Issuing shares above net asset value is in effect printing money: every dollar raised buys more than a dollar’s worth of bitcoin, lifting bitcoin per share. So the extra flexibility from the revised guidance frees Strategy from an unnecessary straitjacket.

Yet there is a real cost. Each stock sale chips away at existing holders’ claim on the bitcoin stash. The premium over NAV is what makes Strategy’s strategy work, and it is gradually eroding. The question now is whether Saylor’s relentless salesmanship can keep that premium alive.

If the premium vanishes entirely, the model risks breaking. Issuing stock at or below NAV would be dilutive and self-defeating.

To be clear, the company faces no near-term existential threat. There are no margin calls, and the company has deftly termed out its debt. The first big test isn’t until September 2027 when investors have the right to force the company to repurchase $1bn of convertible bonds.

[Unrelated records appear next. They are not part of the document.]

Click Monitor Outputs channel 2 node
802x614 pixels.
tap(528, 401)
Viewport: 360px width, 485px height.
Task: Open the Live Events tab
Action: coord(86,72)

But it doesn’t have infinite time, either. Some $5bn of Strategy’s $8bn of convertible bonds are currently out-of-the-money, and if the stock doesn’t rise, those bonds won’t convert into equity. That means Strategy will need actual cash to repay the principal. Stock appreciation is a necessity for the model to work.

Seen this way, the uproar over the new issuance guidance misses the point. Equity sales are a symptom of a structure that must continually sell itself to survive. The system depends on two beliefs (or suspensions of disbelief, if you will): that bitcoin will always go up, and that investors will always pay a premium for Saylor’s version of it.

The (Micro)Strategy saga remains one of the most extraordinary stories ever in the capital markets. But the story is showing signs of decay as the stock loses momentum despite bitcoin’s strong performance.